Bank of America poses “a grave threat to U.S. financial stability,” according to watchdog group Public Citizen, which has called for the bank to be broken up.
In a a petition to Federal Reserve Chairman Ben Bernanke and Treasury Secretary Timothy Geithner, the advocacy group said that BofA should be broken up “into one or more institutions that are smaller, less interconnected, less complex, more manageable and, as a result, less systemically dangerous,” something that Public Citizen says the government can do under the Dodd-Frank financial reform act:
Bank of America currently poses a grave threat to U.S. financial stability by any reasonable definition of that phrase. It is the second largest bank holding company in the U.S., holds assets equal to roughly one-seventh of gross domestic product, and is highly complex and interconnected with other financial institutions.
Bank of America is too large and complex to manage or regulate properly, and its financial condition is poor and could deteriorate rapidly at any moment, potentially causing the market to lose confidence in the bank. An ensuing run on the bank could cause a devastating financial crisis.

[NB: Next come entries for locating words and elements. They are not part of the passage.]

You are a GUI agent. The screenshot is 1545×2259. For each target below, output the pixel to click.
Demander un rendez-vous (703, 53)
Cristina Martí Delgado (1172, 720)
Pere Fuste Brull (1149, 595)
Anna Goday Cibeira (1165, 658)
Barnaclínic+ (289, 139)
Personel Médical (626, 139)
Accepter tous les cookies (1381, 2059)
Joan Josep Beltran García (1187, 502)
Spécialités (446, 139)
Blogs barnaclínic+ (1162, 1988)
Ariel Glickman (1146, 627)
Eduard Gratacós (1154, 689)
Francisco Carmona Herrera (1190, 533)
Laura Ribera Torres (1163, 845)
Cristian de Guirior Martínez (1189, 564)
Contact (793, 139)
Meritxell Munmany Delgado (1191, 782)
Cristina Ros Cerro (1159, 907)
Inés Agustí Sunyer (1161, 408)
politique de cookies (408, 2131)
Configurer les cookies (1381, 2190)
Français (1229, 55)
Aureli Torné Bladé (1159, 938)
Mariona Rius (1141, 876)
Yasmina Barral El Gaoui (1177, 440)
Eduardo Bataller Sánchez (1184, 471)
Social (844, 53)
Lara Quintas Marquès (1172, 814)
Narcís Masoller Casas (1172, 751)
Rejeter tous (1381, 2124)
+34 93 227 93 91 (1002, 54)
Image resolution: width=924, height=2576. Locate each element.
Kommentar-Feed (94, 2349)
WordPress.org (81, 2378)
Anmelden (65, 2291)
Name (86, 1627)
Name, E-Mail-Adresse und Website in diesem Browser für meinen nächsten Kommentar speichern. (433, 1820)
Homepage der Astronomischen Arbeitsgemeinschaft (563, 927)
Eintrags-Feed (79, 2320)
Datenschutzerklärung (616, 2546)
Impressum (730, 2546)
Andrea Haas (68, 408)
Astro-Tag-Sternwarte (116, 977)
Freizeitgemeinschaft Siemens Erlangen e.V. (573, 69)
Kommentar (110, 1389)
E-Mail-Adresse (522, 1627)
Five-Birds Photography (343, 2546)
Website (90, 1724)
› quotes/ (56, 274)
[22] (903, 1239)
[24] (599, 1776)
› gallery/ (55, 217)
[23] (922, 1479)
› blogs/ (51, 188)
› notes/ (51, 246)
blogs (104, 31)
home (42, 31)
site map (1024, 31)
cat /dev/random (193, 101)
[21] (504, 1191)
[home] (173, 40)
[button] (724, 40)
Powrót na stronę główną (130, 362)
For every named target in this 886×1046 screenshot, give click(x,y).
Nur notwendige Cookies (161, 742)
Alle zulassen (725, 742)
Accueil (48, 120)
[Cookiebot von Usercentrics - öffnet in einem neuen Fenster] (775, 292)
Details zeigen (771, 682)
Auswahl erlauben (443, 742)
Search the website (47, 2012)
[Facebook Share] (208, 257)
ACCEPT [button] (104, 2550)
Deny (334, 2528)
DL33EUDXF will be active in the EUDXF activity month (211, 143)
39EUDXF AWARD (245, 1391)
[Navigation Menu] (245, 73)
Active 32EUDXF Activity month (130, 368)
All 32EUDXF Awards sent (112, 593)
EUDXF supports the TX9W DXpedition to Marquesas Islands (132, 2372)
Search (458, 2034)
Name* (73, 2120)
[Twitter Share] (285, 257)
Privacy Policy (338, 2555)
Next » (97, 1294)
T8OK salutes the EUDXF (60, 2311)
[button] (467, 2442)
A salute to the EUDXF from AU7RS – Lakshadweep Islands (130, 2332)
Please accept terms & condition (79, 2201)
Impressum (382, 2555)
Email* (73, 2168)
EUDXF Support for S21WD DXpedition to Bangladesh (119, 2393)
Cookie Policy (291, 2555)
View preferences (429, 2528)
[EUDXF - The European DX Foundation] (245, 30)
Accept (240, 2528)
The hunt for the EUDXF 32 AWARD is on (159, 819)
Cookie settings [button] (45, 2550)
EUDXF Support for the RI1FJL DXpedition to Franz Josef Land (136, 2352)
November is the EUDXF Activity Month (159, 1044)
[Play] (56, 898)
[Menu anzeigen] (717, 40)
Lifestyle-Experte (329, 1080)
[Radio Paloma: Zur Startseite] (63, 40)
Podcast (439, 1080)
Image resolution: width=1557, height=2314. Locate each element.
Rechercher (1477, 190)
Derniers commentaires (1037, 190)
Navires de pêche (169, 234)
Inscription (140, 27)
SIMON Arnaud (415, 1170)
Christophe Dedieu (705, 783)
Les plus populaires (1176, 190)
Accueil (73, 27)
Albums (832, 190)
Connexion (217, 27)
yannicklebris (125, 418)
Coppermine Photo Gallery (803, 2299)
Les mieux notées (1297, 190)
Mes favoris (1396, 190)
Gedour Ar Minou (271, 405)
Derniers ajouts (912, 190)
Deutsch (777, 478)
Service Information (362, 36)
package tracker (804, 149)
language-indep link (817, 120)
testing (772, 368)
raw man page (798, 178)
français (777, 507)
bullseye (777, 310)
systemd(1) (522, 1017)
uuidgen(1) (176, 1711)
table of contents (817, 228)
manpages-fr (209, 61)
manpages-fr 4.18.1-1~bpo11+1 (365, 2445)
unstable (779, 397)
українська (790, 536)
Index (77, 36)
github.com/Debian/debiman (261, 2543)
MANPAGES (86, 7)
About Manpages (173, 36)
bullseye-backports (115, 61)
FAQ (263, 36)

Public Citizen also sent officials a letter urging regulators to investigate BofA and other “too big to fail” financial institutions, warning that “if any of these institutions were to deteriorate, it could threaten the U.S. financial system.” The letter was co-signed by a number of other advocacy groups and legal scholars, including Americans for Financial Reform, the Center for Media and Democracy and the U.S. Public Interest Research Group.
In a statement, David Arkush, director of Public Citizen’s Congress Watch division, warned that “if Bank of America in its current form were to fail, it would devastate the financial system. We’re asking the regulators to make sure that never happens. The only way to be sure is to reform the institution into something safer before any crisis materializes.”